**What is required:**
Your copy should hold only the lines from the one with "Where should I" to the one with "Given: Click the OpenAI-o1-mini legend swatch", both included, each exactly as it stands below, with no pictures.

[Stored items]
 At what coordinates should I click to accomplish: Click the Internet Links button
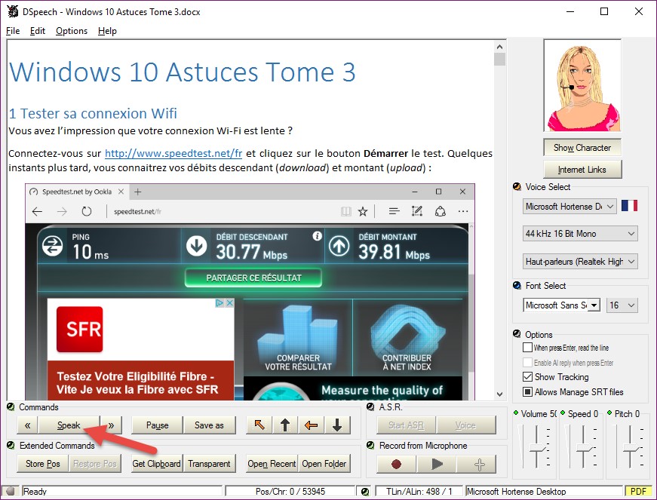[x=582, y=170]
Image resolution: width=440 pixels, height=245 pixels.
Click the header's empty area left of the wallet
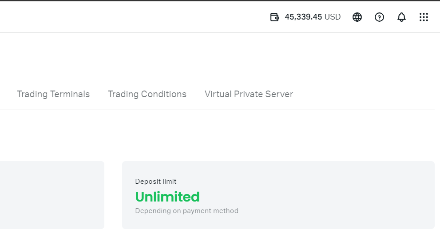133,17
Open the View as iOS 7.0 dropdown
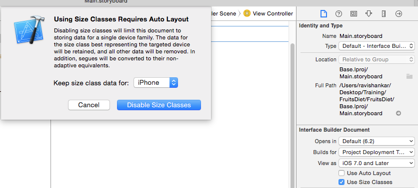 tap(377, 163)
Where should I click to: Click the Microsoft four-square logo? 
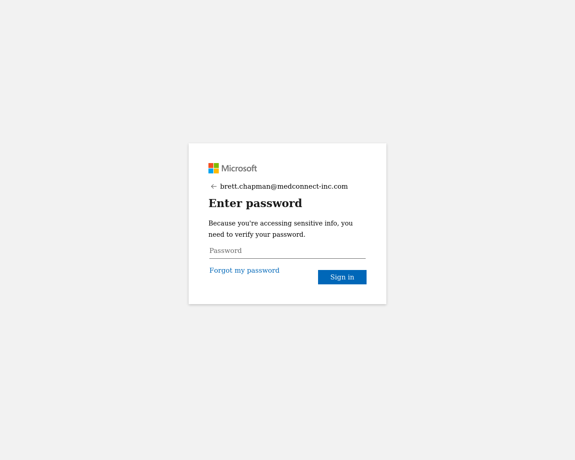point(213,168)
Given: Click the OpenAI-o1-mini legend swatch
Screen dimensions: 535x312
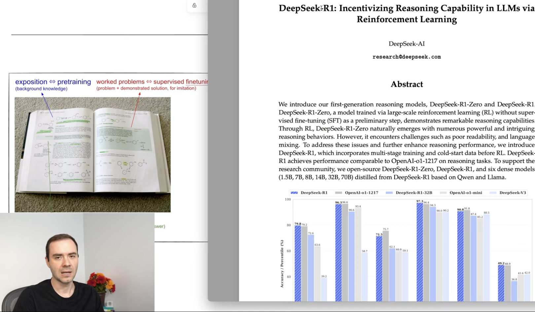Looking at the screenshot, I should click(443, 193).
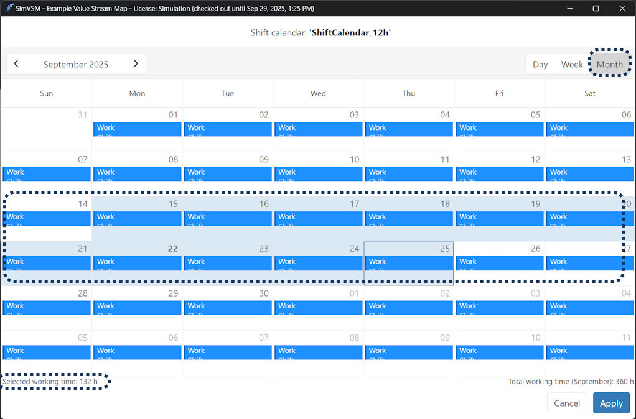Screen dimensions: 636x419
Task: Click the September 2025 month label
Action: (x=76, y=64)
--
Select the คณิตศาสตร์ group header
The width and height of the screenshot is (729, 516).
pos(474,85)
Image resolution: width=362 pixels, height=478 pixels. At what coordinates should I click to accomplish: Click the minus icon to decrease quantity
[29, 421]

**Your solution:**
Where should I click to: Click the Microsoft four-square logo? 
point(213,168)
Given: Click the OpenAI-o1-mini legend swatch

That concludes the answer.